Extracted data entries:
---*---
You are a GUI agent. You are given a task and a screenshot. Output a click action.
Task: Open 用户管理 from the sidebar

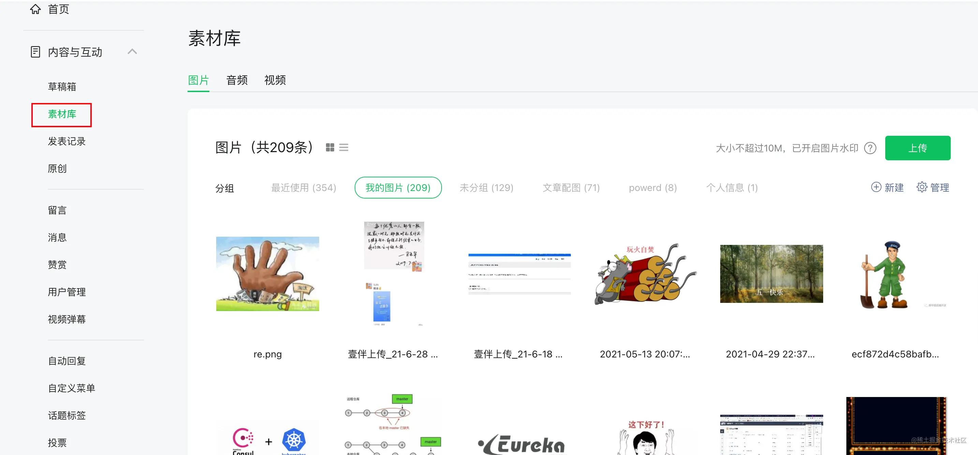pyautogui.click(x=67, y=292)
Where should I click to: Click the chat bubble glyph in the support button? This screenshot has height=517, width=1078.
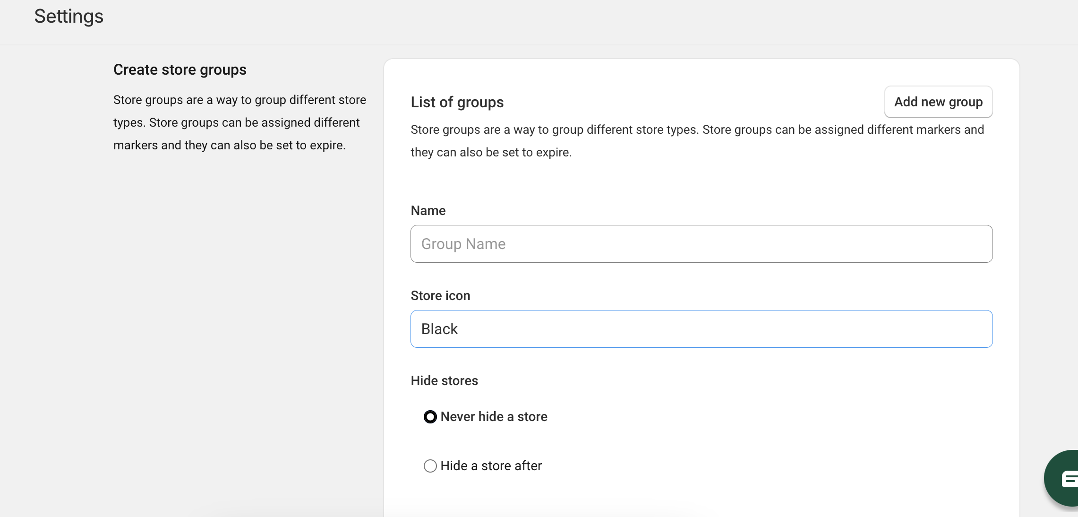tap(1069, 479)
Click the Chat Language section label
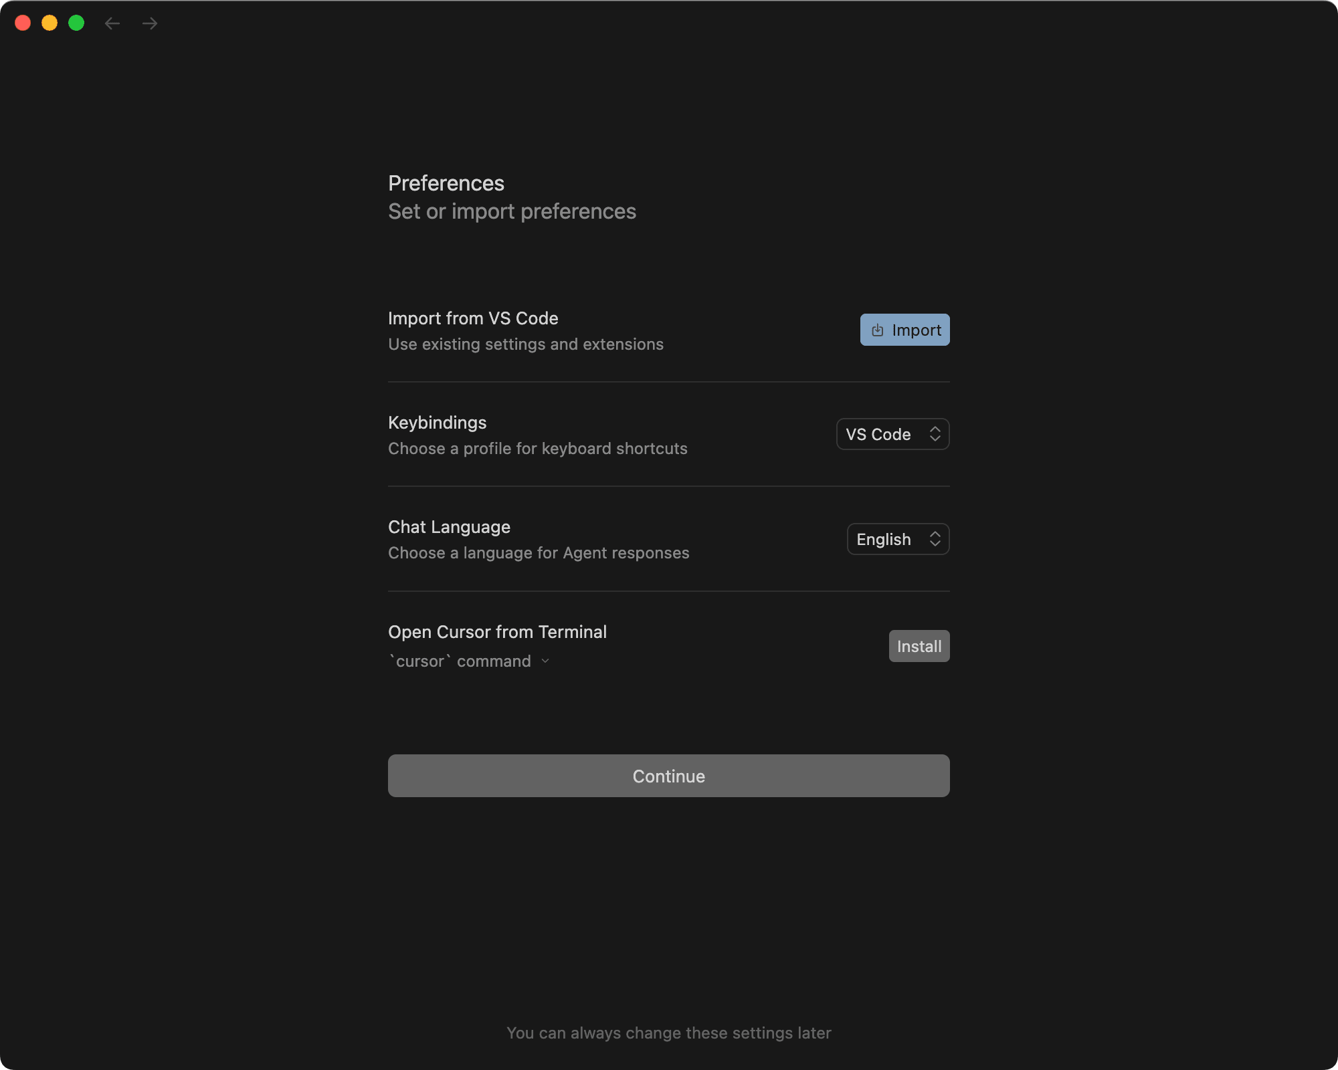Viewport: 1338px width, 1070px height. click(449, 526)
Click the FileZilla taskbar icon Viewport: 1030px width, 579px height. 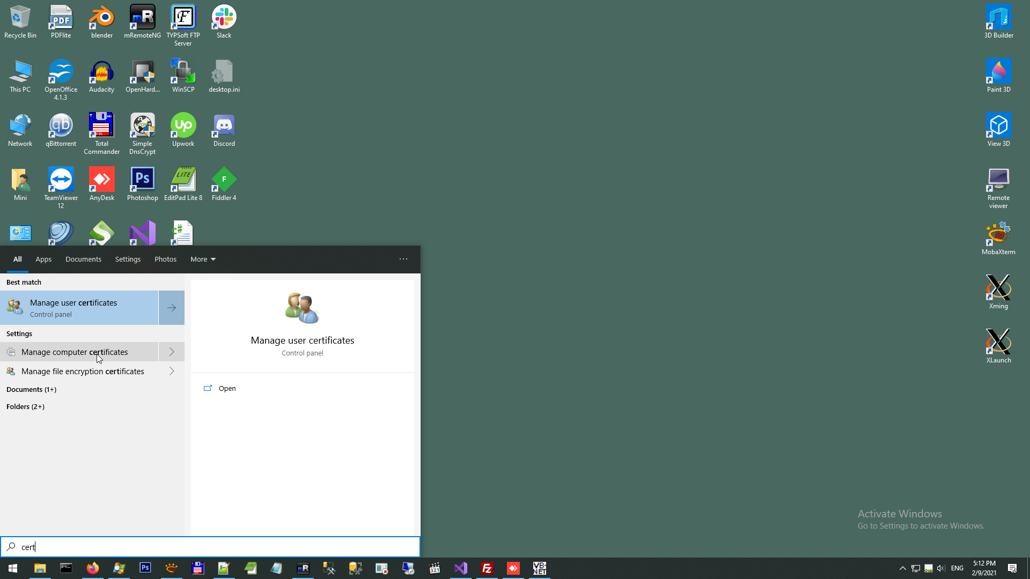pyautogui.click(x=487, y=568)
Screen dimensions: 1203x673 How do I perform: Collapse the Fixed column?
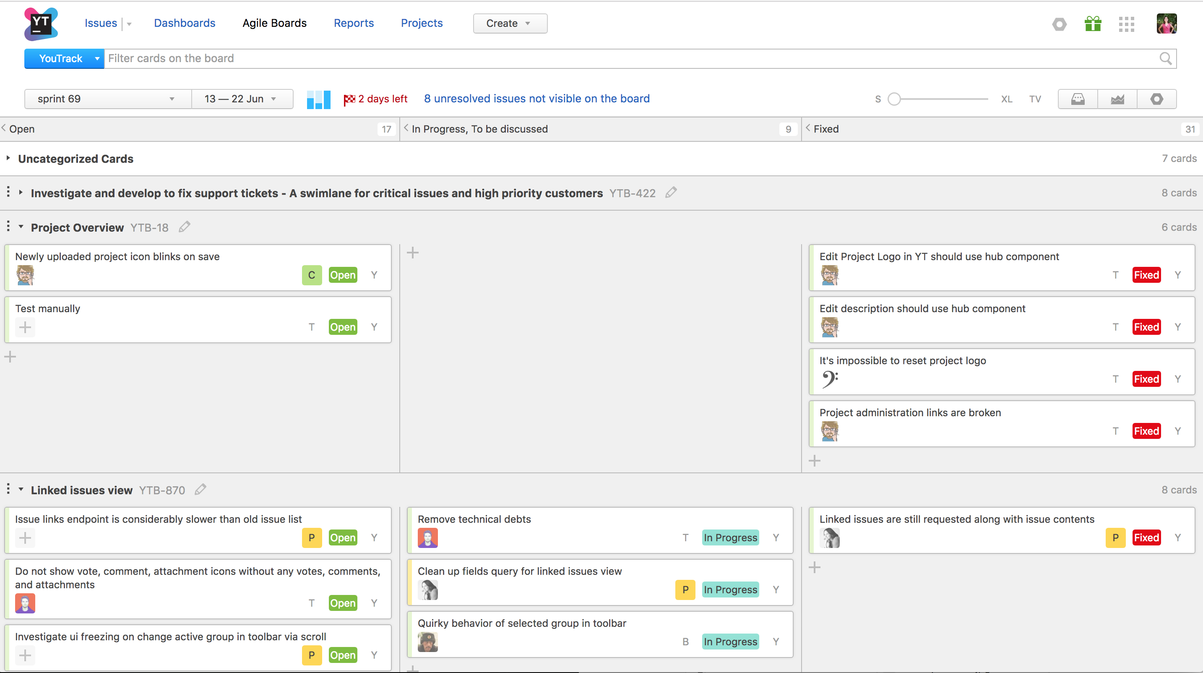(808, 128)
---*---
Problem to work on: Exclude the pictures and write out exactly the lines from the one holding "Screen dimensions: 1203x673" through the end of the entries, inclusive, and only those.

Response area:
Screen dimensions: 1203x673 How do I perform: Collapse the Fixed column?
(808, 128)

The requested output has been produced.